Les corniches désolidarisées des parapets
A Sausheim, l'accélération de la dégradation des ouvrages les plus malades, constatée en 1997 par le LRPC, a amené la DDE à prendre des mesures provisoires, jusqu'à la fin de l'année dernière. Pour éviter que la chute de morceaux de béton ne menace la sécurité de la circulation, la subdivision de Rixheim a cherché à tâtons la solution appropriée : « Pour nous guider, nous ne disposions, ni d'une norme, ni même d'une référence comparable », témoigne Didier Dromard, adjoint au subdivisionnaire. L'administration a finalement fait appel aux compétences des fabricants de filets destinés à la pêche en mer : la Société rhétaise des filets, implantée sur l'île de Ré, a fabriqué les filets en Nylon à double maille. Ce matériau peu ordinaire répond au cahier des charges défini sur la base d'une étude du souffle émis par les camions sous les ponts. La Corderie Vincent, basée à Lyon, a accroché les filets aux ouvrages à l'aide de mousquetons en acier galvanisé, à raison d'un ancrage par mètre. Des systèmes d'ouverture ont permis à la subdivision d'extraire régulièrement les gravats accumulés dans ces filets.
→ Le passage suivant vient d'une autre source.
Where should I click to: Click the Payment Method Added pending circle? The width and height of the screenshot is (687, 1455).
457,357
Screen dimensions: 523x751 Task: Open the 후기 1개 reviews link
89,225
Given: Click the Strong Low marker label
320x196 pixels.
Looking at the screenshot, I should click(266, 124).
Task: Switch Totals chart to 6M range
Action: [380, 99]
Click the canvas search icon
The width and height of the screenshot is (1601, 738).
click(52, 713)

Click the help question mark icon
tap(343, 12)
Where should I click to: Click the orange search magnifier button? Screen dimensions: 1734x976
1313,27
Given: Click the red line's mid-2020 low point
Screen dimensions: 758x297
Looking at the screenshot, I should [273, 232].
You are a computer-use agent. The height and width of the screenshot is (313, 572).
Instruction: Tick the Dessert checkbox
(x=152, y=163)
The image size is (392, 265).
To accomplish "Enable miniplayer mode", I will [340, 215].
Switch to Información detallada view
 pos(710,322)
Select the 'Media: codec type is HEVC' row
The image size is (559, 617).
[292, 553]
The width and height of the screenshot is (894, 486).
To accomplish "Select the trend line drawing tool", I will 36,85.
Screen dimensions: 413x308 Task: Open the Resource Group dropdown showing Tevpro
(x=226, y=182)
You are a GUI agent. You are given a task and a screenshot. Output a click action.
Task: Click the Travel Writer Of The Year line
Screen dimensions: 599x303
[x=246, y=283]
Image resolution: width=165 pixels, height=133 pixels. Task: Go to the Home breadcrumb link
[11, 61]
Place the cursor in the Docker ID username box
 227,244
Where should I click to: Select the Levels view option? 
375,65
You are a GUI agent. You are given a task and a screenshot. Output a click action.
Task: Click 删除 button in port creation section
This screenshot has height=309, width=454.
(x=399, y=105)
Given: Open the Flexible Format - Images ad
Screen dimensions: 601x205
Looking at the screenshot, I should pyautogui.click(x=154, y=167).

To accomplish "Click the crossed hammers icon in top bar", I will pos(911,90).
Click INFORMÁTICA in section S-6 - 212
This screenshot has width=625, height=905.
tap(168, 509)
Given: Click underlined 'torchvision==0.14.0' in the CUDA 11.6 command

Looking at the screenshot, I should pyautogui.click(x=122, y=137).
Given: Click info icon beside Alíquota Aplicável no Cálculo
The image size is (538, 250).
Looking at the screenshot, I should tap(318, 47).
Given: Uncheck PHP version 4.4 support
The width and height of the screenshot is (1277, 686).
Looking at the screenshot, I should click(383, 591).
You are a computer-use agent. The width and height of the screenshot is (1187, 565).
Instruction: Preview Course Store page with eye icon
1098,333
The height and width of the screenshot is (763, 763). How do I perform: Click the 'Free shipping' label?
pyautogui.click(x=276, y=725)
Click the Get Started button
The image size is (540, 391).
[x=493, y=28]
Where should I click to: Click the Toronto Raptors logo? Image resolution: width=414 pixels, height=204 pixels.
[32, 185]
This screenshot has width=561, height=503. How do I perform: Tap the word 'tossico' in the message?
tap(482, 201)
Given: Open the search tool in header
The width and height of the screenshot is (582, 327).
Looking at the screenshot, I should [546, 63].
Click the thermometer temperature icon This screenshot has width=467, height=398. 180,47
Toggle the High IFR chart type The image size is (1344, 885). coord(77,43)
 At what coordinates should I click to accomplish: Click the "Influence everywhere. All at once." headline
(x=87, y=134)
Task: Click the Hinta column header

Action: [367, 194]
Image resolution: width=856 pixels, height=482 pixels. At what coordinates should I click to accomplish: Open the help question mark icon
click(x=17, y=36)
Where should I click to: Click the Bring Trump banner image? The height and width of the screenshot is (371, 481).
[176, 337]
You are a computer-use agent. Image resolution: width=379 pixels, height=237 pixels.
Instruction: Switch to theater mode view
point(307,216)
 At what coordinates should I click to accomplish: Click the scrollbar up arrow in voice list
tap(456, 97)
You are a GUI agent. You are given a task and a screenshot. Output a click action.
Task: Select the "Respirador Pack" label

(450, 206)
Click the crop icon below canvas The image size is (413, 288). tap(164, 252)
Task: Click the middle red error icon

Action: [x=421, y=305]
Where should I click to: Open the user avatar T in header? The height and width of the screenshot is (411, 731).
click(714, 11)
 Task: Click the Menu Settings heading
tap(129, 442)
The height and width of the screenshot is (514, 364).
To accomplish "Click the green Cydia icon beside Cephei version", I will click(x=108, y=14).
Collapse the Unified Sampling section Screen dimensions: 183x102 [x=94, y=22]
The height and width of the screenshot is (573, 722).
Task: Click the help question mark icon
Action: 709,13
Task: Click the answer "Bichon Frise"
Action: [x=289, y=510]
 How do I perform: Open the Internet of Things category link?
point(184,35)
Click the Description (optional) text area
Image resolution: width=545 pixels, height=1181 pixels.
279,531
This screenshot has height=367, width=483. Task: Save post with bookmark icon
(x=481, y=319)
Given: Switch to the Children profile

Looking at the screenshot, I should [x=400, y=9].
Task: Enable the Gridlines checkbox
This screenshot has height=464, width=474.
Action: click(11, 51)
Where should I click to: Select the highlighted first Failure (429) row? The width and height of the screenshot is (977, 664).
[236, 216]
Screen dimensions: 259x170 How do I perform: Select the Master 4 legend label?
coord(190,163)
Forte de cette expérience encourageante avec Edouart, la cellule d'exploitation de la DDE du Haut-Rhin attend des résultats comparables grâce à « Muriel ». Dédiée à la maintenance des murs de soutènement, cette nouvelle banque de données du ministère de l'Equipement entre en service dans un climat favorable : l'Administration a eu le temps d'intégrer une culture de l'entretien de son patrimoine.
Le montant des travaux pour les deux premiers ouvrages s'élève à 1,2 million de francs (183 000 euros) et à 2,35 millions de francs (358 000 euros) pour les trois prochains ouvrages (calendrier prévisionnel : second semestre 2000).
Fiche technique
Maître d'ouvrage et maître d'oeuvre : DDE du Haut-Rhin, service d'exploitation des routes et des transports.
Entreprises : Richert (béton) et Clelial (aluminium).
PHOTOS : Avant travaux de réparation, les parements extérieurs sont fissurés et des morceaux de béton des parapets menacent de tomber sur la chaussée inférieure.
Après travaux, l'aluminium se substitue au parapet en béton et allège le poids du pont qui enjambe l'A 35.